While this is far from clear in all instances, especially given that existing laws speak little to the unique digital assets created by blockchain technology, the enforcement action nevertheless serves as a reminder that it is incumbent on promoters and founders in the first instance to ensure they are compliant.
According to the securities regulator, EtherDelta’s exchange used smart contracts to automatically process, execute and record transactions for assets the regulator said fall specifically within the definition of ‘securities.’
“EtherDelta’s smart contract was coded to validate the order messages, confirm the terms and conditions of orders, execute paired orders, and direct the distributed ledger to be updated to reflect a trade,” the SEC noted, adding that “almost all of the orders placed through EtherDelta’s platform were traded after the Commission issued its 2017 DAO Report, which concluded that certain digital assets, such as DAO tokens, were securities and that platforms that offered trading of these digital asset securities would be subject to the SEC’s requirement that exchanges register or operate pursuant to an exemption.”
The platform hasn’t registered as an exchange with the SEC, nor has it filed for any exemption from the rules with the regulator.
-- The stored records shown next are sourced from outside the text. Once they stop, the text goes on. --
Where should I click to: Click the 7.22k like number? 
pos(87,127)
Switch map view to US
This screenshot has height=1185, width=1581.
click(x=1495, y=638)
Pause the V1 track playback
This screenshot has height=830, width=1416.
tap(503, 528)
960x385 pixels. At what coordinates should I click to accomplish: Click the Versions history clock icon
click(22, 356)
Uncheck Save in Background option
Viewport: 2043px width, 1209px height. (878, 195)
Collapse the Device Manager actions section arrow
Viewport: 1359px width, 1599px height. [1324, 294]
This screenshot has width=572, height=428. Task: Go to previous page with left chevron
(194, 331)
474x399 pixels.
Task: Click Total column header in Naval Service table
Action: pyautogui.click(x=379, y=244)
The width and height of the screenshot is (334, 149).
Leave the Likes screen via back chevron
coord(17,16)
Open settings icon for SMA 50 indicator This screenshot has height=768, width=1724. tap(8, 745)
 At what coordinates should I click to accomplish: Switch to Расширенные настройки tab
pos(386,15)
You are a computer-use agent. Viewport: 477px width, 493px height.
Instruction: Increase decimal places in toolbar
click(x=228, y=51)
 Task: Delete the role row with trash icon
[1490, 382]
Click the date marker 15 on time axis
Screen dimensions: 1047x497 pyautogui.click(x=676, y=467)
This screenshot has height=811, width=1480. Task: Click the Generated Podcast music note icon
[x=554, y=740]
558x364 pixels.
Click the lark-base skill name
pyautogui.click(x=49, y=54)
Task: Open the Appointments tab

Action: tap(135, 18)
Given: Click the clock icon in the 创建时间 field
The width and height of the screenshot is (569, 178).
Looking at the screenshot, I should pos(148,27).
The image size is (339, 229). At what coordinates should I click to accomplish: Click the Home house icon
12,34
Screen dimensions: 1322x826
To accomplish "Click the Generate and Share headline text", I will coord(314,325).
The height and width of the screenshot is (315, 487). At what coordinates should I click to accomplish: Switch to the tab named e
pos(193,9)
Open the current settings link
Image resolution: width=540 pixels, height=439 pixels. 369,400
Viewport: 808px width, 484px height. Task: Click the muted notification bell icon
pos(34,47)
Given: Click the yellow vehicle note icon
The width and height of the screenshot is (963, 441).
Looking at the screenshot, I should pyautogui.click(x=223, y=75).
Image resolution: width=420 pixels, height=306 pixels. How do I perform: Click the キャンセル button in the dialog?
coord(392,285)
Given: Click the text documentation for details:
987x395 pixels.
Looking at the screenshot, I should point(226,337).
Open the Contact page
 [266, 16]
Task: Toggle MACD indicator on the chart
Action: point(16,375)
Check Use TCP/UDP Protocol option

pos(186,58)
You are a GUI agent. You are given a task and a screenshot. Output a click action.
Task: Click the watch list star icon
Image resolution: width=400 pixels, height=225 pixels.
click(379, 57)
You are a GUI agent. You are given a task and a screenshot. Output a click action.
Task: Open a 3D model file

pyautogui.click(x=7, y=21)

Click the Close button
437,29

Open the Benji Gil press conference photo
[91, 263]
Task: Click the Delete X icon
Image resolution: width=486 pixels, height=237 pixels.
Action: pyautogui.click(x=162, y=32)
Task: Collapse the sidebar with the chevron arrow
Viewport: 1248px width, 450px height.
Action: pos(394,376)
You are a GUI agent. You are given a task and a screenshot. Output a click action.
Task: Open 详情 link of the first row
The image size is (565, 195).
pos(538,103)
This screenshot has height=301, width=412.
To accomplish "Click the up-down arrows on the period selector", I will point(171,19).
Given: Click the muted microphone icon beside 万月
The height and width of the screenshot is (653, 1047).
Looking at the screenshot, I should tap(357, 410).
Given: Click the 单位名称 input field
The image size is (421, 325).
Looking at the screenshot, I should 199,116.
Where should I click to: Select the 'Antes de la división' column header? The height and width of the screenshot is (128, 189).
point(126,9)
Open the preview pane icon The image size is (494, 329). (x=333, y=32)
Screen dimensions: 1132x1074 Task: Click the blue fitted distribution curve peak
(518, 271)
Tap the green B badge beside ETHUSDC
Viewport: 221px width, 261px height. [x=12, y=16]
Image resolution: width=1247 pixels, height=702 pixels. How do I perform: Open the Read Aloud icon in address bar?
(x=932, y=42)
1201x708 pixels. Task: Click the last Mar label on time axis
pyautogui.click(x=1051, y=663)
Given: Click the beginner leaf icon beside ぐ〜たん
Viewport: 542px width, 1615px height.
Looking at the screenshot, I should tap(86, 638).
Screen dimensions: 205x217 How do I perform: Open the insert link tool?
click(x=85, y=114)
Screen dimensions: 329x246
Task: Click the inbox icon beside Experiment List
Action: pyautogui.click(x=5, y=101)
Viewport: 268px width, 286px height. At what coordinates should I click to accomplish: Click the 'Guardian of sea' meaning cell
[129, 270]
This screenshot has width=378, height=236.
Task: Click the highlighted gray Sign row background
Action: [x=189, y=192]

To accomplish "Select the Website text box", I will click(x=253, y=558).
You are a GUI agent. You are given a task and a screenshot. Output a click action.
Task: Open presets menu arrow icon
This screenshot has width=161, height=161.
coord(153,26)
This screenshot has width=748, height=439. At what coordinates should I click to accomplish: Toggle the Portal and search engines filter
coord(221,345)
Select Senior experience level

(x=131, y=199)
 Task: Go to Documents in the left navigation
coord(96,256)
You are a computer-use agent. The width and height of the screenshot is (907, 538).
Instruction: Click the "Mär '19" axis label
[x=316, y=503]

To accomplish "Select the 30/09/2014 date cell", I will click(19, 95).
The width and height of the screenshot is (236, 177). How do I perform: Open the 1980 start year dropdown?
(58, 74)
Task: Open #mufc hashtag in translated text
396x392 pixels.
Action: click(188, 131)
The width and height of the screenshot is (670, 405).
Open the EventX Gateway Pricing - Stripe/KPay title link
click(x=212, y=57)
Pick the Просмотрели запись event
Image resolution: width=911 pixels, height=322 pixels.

As a result, founder Zachary Coburn now faces charges from the commission which could carry criminal sanctions.
For his part, Coburn has already settled with the SEC, paying $300,000 in disgorgement, $75,000 as a penalty fine, and a further $13,000 in prejudgement interest.
The case comes at a time of increasing interest from the SEC in clamping down on unregulated exchanges and those operating outside of U.S. securities law.